Fronteras: Breaking Down The Immigration Ruling
This week on Fronteras:
Immigration- A Texas Judge freezes President Obama’s immigration protection plan that was supposed to start this week. The Obama administration says it will appeal but 26 states are fighting it. We’ll examine who’s against it and which immigrants are affected and how. At the Mexican Consulate in Dallas, residents affected by the hold say they’re worried.
Children in Detention- Attorneys claim immigrant children held in detention centers are not getting basic protections.
Mentally Ill Inmates- In New Mexico, a look at efforts to help mentally ill inmates find the treatment they need when they get out of prison. One mother tried to get help for her son, but it came too late.
We talk we the director of CineFestival, the nation’s longest running Chicano film festival.
Texas Judge Halts the start of President Obama’s Immigration Plan
This was the week one program that limited deportations was supposed to have kicked in.
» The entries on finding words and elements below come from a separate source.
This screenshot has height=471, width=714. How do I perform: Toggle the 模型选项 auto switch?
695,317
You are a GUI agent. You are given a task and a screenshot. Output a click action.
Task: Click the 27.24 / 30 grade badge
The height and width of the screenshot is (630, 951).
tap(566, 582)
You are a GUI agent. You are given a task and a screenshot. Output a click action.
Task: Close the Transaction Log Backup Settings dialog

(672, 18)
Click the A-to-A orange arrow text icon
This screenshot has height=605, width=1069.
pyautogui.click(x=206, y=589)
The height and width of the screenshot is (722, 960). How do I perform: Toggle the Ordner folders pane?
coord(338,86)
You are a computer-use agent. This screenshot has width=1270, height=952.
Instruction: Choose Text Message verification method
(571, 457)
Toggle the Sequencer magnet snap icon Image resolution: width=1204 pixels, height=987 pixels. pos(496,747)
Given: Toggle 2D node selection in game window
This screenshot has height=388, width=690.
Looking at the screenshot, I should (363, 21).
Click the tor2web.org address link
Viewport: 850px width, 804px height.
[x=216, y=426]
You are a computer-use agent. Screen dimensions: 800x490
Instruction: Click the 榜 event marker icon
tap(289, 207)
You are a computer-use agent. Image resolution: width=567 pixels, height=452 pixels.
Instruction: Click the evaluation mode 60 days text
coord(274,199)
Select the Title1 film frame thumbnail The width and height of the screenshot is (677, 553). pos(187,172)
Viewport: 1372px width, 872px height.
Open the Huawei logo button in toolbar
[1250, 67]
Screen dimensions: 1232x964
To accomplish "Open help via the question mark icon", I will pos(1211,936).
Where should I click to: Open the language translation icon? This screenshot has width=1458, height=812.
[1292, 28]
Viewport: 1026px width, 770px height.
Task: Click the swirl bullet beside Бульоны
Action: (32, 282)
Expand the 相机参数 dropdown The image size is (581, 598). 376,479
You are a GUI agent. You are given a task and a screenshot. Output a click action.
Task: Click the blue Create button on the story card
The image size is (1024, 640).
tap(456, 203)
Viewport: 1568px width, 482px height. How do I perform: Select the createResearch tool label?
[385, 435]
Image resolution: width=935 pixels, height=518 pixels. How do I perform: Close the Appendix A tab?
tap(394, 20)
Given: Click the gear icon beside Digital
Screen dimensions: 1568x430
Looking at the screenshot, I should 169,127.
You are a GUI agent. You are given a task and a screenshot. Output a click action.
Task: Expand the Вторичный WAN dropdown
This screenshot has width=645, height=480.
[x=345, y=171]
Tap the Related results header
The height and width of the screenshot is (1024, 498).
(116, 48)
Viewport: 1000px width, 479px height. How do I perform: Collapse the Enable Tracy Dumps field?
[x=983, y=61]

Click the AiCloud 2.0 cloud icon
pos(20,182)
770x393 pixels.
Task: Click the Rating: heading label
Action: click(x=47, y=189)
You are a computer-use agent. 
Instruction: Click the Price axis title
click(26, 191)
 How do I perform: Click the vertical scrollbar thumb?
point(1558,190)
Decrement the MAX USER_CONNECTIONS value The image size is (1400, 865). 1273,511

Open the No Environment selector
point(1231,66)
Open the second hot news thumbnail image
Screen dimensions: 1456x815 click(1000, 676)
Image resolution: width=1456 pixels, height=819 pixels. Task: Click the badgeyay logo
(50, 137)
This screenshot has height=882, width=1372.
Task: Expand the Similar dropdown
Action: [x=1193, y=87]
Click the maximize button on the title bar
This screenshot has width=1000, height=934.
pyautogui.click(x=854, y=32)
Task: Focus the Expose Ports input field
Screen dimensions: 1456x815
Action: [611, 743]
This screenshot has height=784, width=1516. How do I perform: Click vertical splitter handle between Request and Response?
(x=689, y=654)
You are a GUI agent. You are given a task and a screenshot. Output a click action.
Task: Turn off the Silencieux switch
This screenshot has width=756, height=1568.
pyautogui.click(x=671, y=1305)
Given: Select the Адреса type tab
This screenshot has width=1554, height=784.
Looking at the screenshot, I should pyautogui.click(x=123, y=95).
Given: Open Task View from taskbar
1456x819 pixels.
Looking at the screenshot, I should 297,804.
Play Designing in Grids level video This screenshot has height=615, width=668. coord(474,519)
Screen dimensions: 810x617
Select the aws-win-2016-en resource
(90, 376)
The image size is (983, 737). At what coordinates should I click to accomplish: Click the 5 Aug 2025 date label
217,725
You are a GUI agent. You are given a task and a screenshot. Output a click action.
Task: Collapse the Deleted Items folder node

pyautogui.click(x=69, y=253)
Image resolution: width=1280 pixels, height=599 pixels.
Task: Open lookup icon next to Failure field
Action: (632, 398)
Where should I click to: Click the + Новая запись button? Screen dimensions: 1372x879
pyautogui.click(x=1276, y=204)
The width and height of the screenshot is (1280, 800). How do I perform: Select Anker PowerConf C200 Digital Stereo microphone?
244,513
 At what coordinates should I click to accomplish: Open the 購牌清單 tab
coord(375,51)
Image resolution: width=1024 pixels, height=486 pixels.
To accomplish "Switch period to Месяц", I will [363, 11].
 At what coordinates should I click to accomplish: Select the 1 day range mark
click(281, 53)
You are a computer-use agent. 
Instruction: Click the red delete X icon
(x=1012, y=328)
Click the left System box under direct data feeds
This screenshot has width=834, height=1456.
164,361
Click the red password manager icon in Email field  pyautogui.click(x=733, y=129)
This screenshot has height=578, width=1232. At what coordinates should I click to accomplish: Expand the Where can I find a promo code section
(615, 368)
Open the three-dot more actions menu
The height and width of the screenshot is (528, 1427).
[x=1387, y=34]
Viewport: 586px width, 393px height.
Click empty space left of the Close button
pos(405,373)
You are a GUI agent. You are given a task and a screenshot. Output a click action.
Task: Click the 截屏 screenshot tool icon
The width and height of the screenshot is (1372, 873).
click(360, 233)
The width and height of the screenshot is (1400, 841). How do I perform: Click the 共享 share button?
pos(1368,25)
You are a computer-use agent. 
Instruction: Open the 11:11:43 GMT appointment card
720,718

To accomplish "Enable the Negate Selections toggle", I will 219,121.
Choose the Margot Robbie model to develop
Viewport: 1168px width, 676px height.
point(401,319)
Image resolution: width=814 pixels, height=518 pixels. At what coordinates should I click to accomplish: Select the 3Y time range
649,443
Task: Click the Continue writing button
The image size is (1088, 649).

But a federal judge’s ruling has frozen President Barak Obama’s immigration plan. Here’s a quick recap of what’s happened:
U.S. District Judge Andrew Hanen in Brownsville has ruled the President’s plan to protect more immigrants from deportation is unlawful because the administration didn’t allow public review or input.
The Obama administration is appealing, but the 26 states challenging the plan are also digging in.
Texas Gov. Greg Abbott is leading that charge. He filed the lawsuit against the President’s plan when he was still the state’s attorney general.
Texas Public Radio’s Ryan Poppe reports Texas Republican leaders are confident they will prevail in court.
So which immigrants are affected and not affected by the ruling? Those not affected are the nearly 700,000 young immigrants who’ve already been approved for the DACA program which went into effect in 2012. DACA stands for Deferred Action for Childhood Arrivals.
These young people were born after June of 1981 and they entered the United States before June of 2007. They still qualify for a renewable two-year work permit and an exemption from deportation.
The president’s plan called for giving that assistance to an expanded group of young people and many of their parents.
Texas Public Radio’s Shelley Kofler talked to Patrick Taurel with the American Immigration Council about the two primary groups of immigrants who are now in limbo.
The judge’s immigration ruling has prompted confusion, concern and a crowded waiting area at the Mexican Consulate in Dallas. Stella Chavez from public radio station KERA reports.
Protecting Immigrant Children Held in Detention Centers
Immigrant children should not be held in detention in the same way adults are. That’s according to a federal settlement agreement known as Flores Versus Reno. But Joy Diaz reports from KUT in Austin, Texas, that attorneys claim immigrant children in detention are being denied basic protections.
Immigration and Customs Enforcement was contacted for this story but said it doesn’t comment on pending litigation.
Better Treatment Plans for Released Mentally Ill Inmates
Last year, Albuquerque, New Mexico police shot and killed a homeless man who was mentally ill. And several years ago, police killed a mentally ill inmate who had been released. KUNM’s Marisa Demarco reports, the man’s mother spent a year trying to get medical treatment for her son, but it came three days too late.
The proposed law would allow district courts to establish Assisted Outpatient Treatment programs to help people previously jailed with behavioral disorders.
CineFestival: Longest Running International Latino Film Festival
This weekend CineFestival returns to San Antonio. Texas Public Radio’s Jack Morgan talked with the director of what’s become the region’s largest Latino Film Festival.
CineFestival this year includes films by directors Hector Galan, Pablo Veliz and Sam Lerma.